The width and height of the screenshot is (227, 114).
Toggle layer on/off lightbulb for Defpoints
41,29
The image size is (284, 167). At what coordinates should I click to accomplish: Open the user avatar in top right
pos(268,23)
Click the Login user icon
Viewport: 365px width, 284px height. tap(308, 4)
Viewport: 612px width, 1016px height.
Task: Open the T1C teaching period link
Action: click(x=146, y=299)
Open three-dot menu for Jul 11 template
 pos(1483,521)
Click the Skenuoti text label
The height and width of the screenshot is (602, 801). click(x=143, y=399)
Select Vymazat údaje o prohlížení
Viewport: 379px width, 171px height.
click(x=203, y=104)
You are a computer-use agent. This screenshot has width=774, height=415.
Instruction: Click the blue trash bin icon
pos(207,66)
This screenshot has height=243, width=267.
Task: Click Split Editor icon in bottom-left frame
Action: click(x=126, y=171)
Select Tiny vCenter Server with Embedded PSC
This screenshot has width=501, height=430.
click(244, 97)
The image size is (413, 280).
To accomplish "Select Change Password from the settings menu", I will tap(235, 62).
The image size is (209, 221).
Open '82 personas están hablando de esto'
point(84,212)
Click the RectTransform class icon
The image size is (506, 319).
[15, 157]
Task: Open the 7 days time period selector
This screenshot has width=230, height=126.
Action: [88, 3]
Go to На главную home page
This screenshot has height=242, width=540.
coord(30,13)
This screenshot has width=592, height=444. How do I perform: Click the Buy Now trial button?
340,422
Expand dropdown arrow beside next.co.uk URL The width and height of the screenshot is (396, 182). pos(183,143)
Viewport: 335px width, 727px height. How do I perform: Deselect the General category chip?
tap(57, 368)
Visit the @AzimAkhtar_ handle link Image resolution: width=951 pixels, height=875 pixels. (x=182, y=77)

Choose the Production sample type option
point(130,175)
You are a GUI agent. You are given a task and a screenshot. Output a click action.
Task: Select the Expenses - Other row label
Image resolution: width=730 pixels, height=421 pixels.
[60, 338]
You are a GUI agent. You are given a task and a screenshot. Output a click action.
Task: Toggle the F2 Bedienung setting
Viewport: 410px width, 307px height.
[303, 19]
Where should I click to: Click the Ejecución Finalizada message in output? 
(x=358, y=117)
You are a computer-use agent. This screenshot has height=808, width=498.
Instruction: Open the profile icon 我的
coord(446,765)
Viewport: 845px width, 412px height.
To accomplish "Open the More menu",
+++++
* REQUIRED WORK
Copy each line of the listing above that contains the word "agent".

* EXERCISE RESPONSE
You are a computer-use agent. This screenshot has width=774, height=415.
You are a GUI agent. You are given a task and a screenshot. Output a click action.
You are a GUI agent. You are given a task and a screenshot. Output a click action.
You are a computer-use agent. This screenshot has height=808, width=498.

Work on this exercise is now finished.